Still, making that switch was nontrivial. It meant completely changing the structure of the database, redesigning the pages, and reworking the URL structure. We needed to reassociate hundreds of context blurbs and thousands of links from individual cases to colleges. But it was the right thing to do—and it solved other issues as well, such as the duplication of information when there were multiple investigations at a single university.

Redesigning to Reinforce Currency

The first version of the site was focused on giving users the ability to search the database. We assumed that users would want to look up a specific case or college, and the data we gathered from Omniture backed up that assumption.

But an unintended consequence was a sense that the site wasn’t current. It seemed too static for a “tracker.” To fix that, as well as to address the other issues mentioned above, we needed a redesign.

So just a couple of months after launch, we went back to work. As part of making colleges, not cases, the basic unit of content, we developed a tagging system that allowed us to group investigations by state, status (active/resolved), other other attributes, and a design solution that reinforced cases as subordinate to college pages.
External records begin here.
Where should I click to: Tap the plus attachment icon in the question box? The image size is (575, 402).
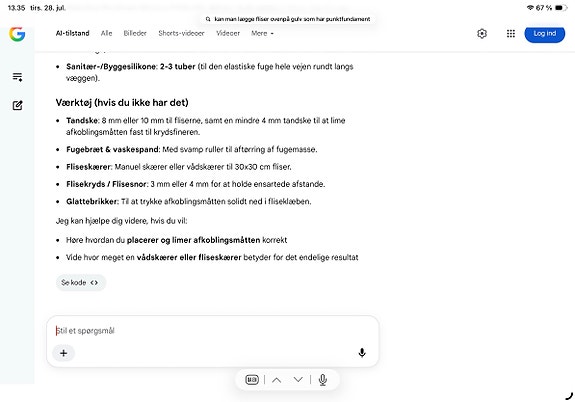(63, 353)
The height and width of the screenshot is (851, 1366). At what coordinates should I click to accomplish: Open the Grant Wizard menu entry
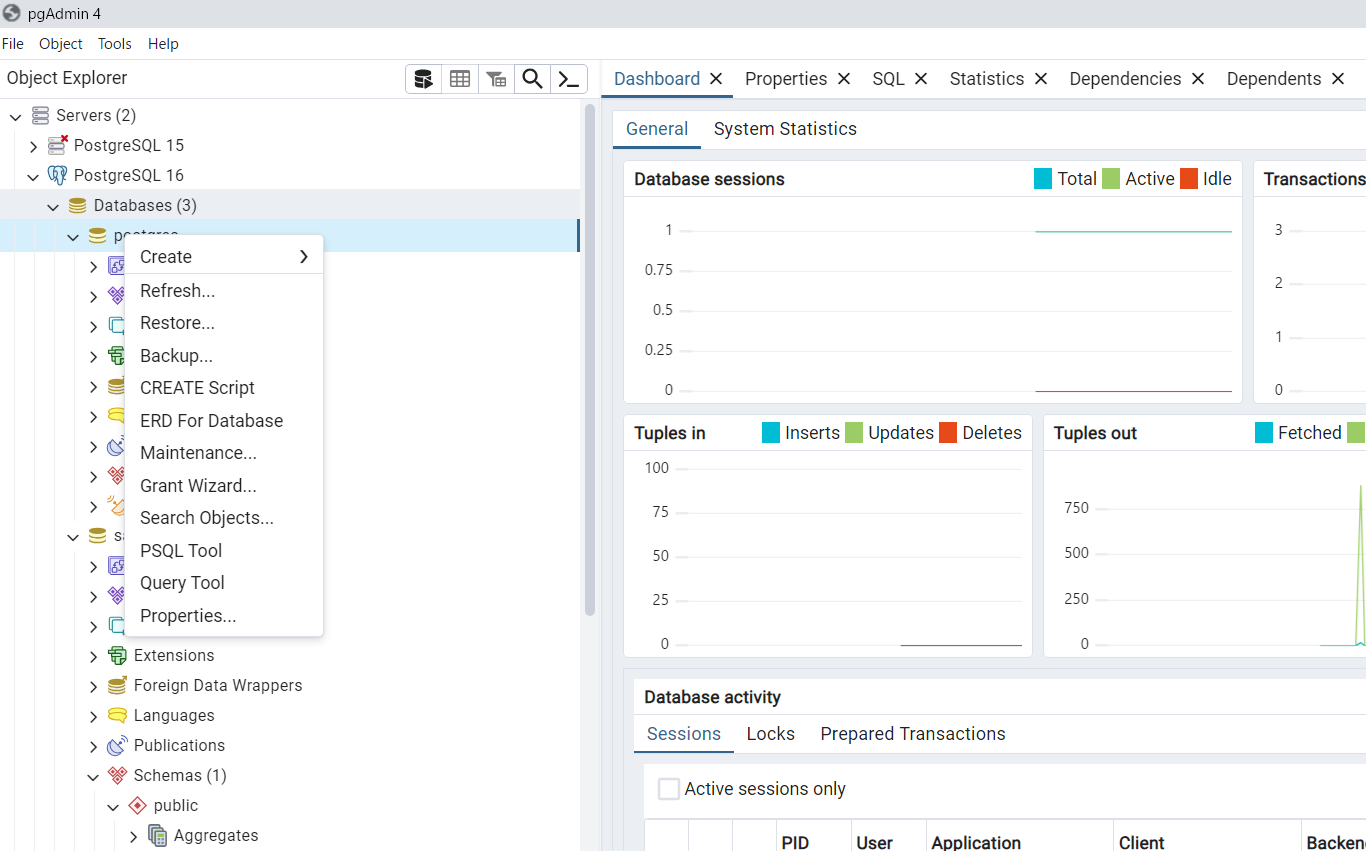tap(197, 485)
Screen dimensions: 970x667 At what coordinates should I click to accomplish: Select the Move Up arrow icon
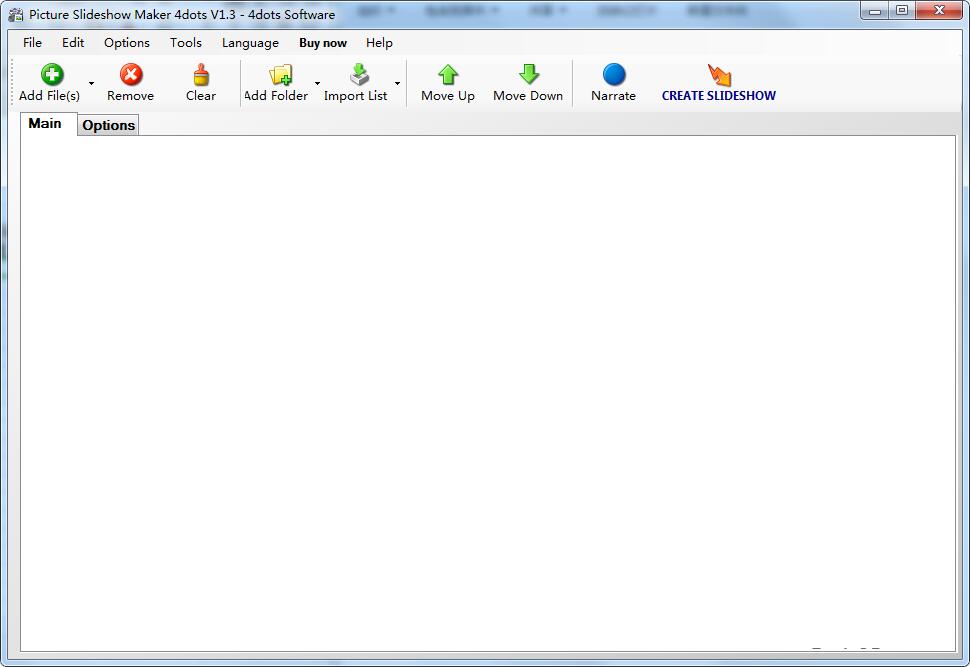447,73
That led to a new side drawer that made navigating between colleges easier and faster, while an advanced search gave users the ability to execute sophisticated queries.

Screen shot from the app

Focusing on colleges, not cases, as the basic unit of content helps users see what’s happening at each institution and keeps us from having to duplicate content.

Screen shot from the app

Through tagging and advanced search, being able to group and find cases is easier, and satisfies a user need.

The new front page incorporated data visualizations to give a snapshot overview of current investigations, based on the latest data, as well as a log of updates to the cases being tracked.

Screen shot from the app

Incorporating data visualizations into the main page gave the site a better sense of currency.

Coming on the heels of the initial launch, the relaunch (five months later) was a significant overhaul, but one that incorporated the lessons we learned to make the site stronger and more useful.

There are now nearly 300 investigations in our tracker and more than 1,000 users signed up to receive alerts. And we’re still looking for ways to make it better. For example, following the update, we added a public API so developers can automatically feed their own apps or widgets with the data we’ve collected.

Our biggest lesson: Journalism is rarely the solo sport it’s made out to be, but a news app like this one takes collaboration to a whole new level. Almost a dozen people on our staff played a role. Involving that many people can make news apps hard, but it can also make them great.